Prof Amit Dhiman examines that staple of corporate life, the Annual Performance Appraisal to understand its underlying political dimensions. Prof Ritu Mehta examines the unstated assumption in this era of globalization- are Indian consumers that identical to consumers elsewhere in the world? Prof Rajiv Kumar examines what exactly goes into making that oft-used concept “tacit knowledge”. Prof Nimruji Jammulamadaka studies the SKS Microfinance episode and asks whether the classic Private Equity culture can work in contexts like microfinance. In another paper she takes a critical look at the world of NGOs. Prof Raminder Singh delves deep into the notion of “Jugad” and demonstrates that it is not only a way of ‘making do’ but also a way of survival for consumers at the bottom of the pyramid. Prof Rohit Varman asks whether the Marketing discipline, which is usually seen as operating in the technocratic realm, is also used to advance ideas and ideologies of many kinds.

For those who think that our faculty researchers are lone voices in the wilderness with scant attention being paid to it by policy makers we have the example of Prof Sudip Chaudhuri’s work. His book, The WTO and India’s Pharmaceuticals Industry, was extensively quoted in the Supreme Court’s historic judgement earlier this week on the Novartis cancer drug patent case. Sudip’s long standing work on the dynamics of pharma patents has no doubt shaped policy thinking on this matter at the highest levels in India. He is now turning his attention to the problems of Indian manufacturing and I have no doubt that his work there will shape policy thinking on that as well.

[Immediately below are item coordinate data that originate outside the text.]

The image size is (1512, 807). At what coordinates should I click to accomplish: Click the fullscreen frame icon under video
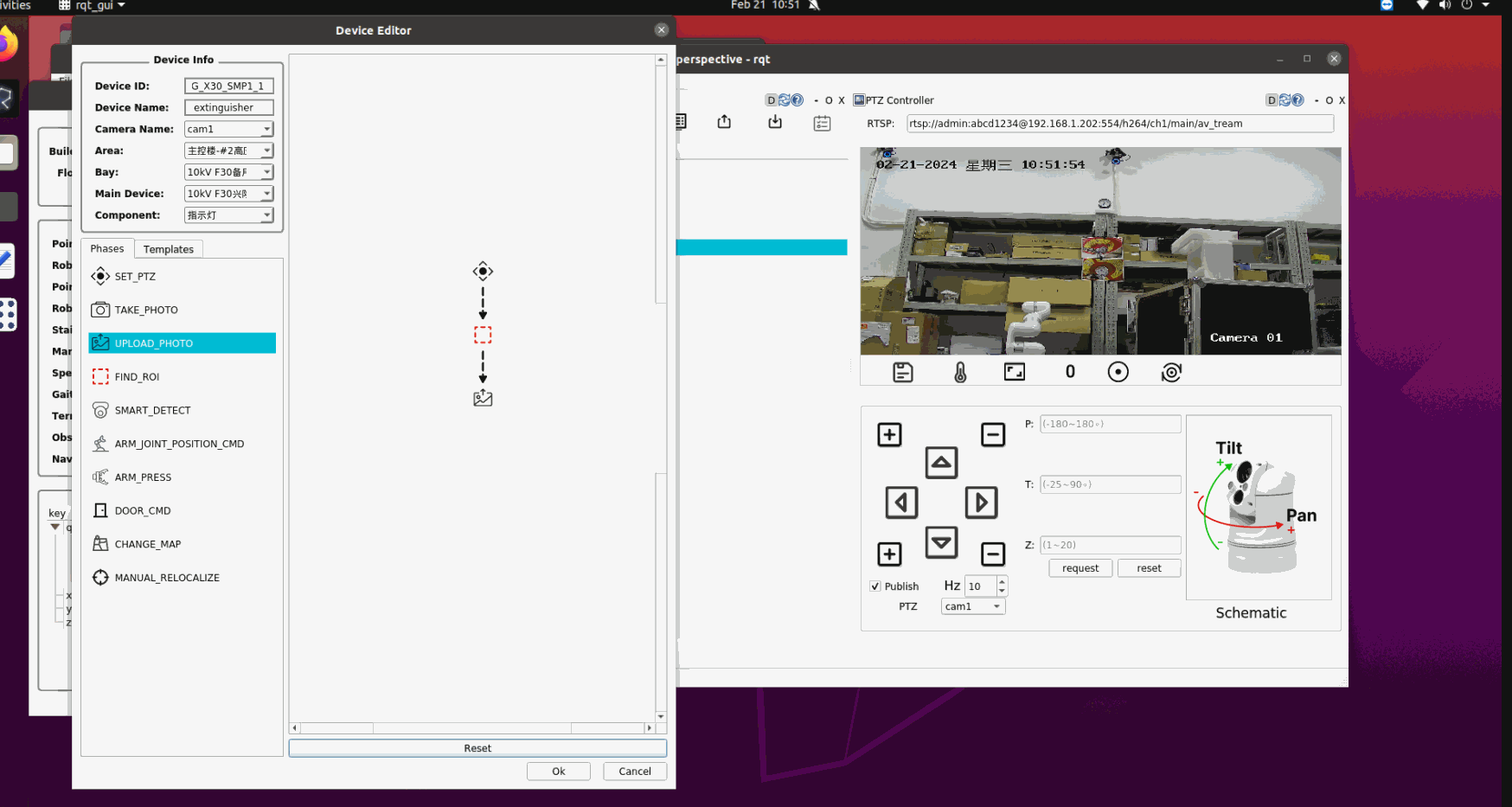pos(1014,372)
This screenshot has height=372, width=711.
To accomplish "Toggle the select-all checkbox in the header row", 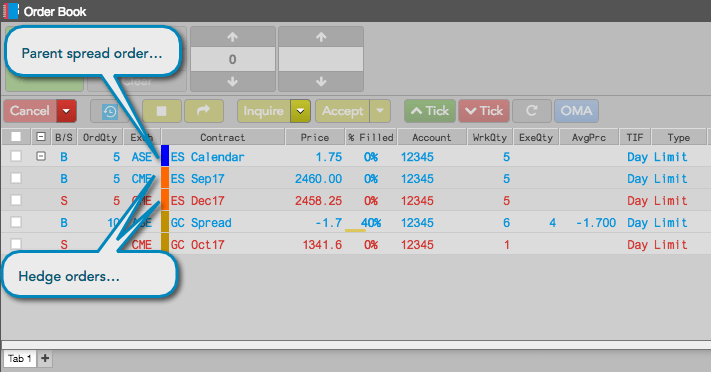I will tap(16, 137).
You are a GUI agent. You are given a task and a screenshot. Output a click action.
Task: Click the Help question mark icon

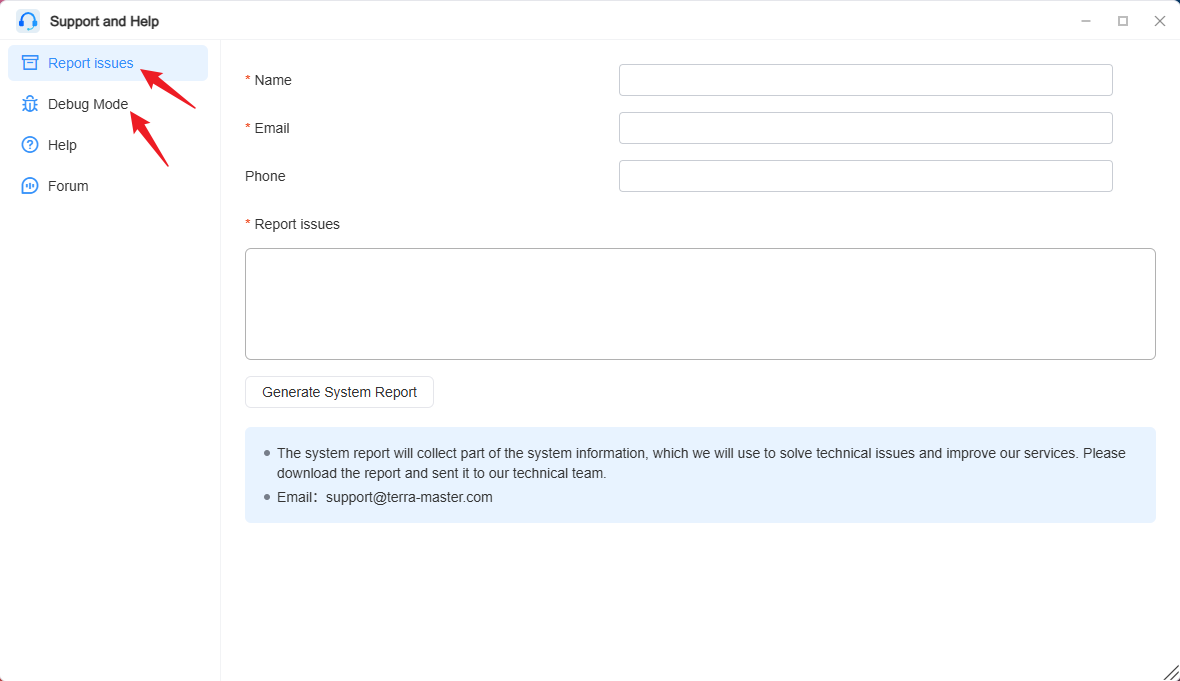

, finally, to give you a sense of the international reach of our thought leadership, here is a list of cities in the world where our faculty were invited to present research papers at conferences: Atlanta, Auckland, Bali, Berlin, Boston, Chicago, Dubai, Florida, Hannover, Honolulu, Istanbul, Kyoto, Lausanne, Lisbon, Lyon, Melbourne, New York, Osaka, Paris, Pattaya, Phoenix, Porto- Portugal, Pretoria-South Africa, Queenstown- New Zealand, Rio de Janiero, San Diego, San Francisco, Seattle, Seoul, Shanghai, Singapore, Sussex, Umea-Sweden, Venice, Vitnius-Luthuania, Washington DC, and York, UK…all in the last 12 months!